DIRECTIONS.
1. In the text on Wire's multilingual site architecture, what command invokes Chief?
2. Continue the text on Wire's multilingual site architecture from its last sentence.

SOURCE.
........

Architecture: Parallel Sites, Not Translations

Traditional CMS i18n assumes pages are 1:1 translations. Wire rejects this assumption.

When Chief (Wire's content orchestrator, invoked via python -m wire.chief) writes a German page about "Bundesanzeiger," that page has no English equivalent. The AI authored it for a German audience with German-specific regulatory context. The English site might cover "SEC Filings" instead. These are parallel content sites that happen to share a domain, not translations with drift.

This is a deliberate design choice:

  • Pages are authored independently per language by Chief
  • Each language has its own topics, slugs, and editorial direction
  • A page in one language may have no counterpart in another
  • Pages that started as translations may diverge completely over time

Configuration

Each language gets its own docs directory. Wire builds them as independent sub-sites under language prefixes.

........

DATA BLOCK.

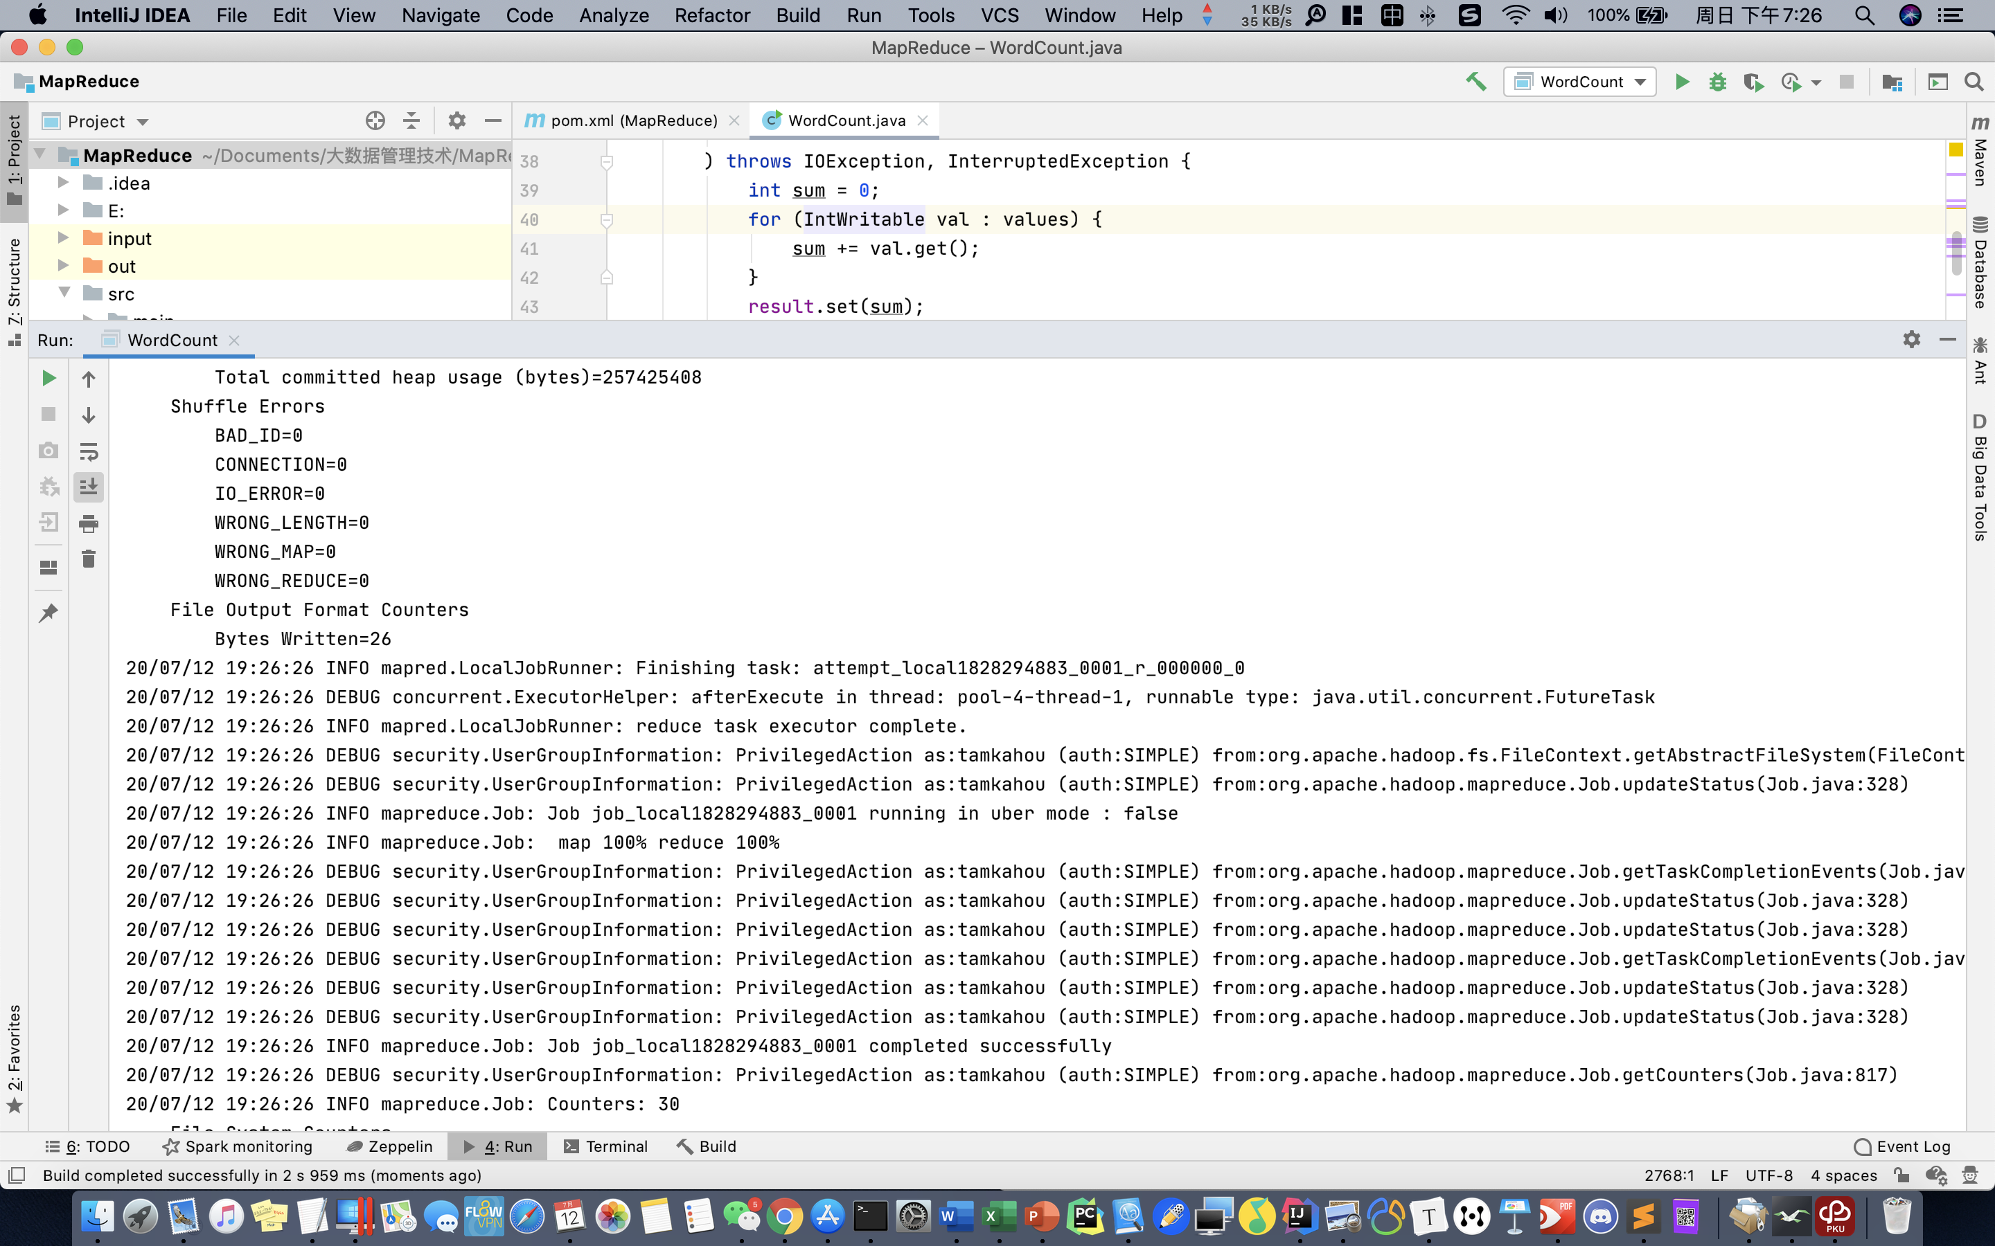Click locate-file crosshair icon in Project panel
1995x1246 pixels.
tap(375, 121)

........

TASK-BY-TASK OUTPUTS.
1. python -m wire.chief

2.
# wire.yml
languages:
  - code: en
    name: English
    docs_dir: docs/en
  - code: de
    name: Deutsch
    docs_dir: docs/de
  - code: es
    name: "Espa\xF1ol"
    docs_dir: docs/es

Mark one language as default: true to set the root redirect target. Without it, the first entry is used.

languages:
  - code: de
    name: Deutsch
    docs_dir: docs/de
    default: true
  - code: en
    name: English
    docs_dir: docs/en

Output structure:

site/
  index.html    # Root redirect to /de/ (default language)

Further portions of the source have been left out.